*WHAT THE TASK ASKS*. Look for the word "computer" in the material below. Copy each line that has it.
Content starts
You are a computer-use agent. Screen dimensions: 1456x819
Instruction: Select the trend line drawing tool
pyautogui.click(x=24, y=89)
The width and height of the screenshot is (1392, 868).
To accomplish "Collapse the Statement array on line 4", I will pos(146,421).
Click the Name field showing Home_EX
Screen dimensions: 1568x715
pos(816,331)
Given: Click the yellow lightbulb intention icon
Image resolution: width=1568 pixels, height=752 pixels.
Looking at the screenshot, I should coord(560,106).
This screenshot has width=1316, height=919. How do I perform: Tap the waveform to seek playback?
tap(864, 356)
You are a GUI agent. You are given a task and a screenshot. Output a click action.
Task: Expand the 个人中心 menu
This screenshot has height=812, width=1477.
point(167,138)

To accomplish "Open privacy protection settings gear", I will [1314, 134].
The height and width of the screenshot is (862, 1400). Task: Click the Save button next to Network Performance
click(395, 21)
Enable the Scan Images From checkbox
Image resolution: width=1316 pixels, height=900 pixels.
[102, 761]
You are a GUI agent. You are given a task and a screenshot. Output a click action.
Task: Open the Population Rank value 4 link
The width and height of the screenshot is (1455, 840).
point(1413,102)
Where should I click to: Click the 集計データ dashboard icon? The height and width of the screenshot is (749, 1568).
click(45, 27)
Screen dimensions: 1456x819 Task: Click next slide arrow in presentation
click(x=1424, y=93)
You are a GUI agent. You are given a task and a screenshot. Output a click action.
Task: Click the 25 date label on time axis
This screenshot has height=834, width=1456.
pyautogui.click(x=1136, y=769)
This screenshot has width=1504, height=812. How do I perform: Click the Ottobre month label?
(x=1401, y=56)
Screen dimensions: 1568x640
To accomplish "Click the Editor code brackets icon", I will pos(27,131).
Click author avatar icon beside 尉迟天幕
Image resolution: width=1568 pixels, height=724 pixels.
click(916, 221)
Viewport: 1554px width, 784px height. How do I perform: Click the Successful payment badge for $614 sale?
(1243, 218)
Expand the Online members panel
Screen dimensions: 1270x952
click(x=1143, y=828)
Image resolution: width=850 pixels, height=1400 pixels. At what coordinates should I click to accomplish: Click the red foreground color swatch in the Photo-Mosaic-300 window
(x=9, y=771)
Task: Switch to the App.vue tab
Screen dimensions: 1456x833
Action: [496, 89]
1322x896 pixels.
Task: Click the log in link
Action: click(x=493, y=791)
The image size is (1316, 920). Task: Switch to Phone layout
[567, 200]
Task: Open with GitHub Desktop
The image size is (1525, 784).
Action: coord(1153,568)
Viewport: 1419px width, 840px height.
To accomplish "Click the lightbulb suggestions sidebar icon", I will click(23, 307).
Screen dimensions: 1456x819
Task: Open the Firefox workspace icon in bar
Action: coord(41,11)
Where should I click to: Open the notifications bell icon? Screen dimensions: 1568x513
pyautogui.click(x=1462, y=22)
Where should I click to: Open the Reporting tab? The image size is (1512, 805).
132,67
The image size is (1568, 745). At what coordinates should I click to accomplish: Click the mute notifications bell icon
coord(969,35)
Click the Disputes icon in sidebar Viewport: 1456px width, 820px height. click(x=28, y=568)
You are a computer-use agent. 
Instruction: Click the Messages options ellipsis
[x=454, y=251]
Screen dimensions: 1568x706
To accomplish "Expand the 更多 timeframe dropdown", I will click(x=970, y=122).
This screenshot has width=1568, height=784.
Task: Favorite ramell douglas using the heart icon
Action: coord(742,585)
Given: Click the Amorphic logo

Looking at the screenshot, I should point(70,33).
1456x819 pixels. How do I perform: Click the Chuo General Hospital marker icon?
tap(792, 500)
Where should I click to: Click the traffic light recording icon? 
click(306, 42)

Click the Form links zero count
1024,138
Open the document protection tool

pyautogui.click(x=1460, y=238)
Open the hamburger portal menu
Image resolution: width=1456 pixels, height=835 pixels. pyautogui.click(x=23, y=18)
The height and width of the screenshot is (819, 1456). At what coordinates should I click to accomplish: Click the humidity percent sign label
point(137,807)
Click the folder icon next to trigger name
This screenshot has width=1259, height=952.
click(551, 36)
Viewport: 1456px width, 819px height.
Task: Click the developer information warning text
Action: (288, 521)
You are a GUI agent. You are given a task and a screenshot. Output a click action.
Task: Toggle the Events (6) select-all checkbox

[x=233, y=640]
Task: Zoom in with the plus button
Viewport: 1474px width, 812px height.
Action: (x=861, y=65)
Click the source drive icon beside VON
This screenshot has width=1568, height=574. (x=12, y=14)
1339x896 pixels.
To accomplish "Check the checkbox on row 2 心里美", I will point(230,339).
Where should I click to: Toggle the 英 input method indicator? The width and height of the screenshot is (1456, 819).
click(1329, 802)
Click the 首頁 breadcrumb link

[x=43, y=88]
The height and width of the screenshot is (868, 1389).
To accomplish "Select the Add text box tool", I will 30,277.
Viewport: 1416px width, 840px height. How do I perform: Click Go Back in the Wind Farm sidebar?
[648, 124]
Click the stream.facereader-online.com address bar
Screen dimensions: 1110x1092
Content ends
*SOLUTION FOR THIS TASK*.
You are a computer-use agent. Screen dimensions: 1456x819
You are a computer-use agent. 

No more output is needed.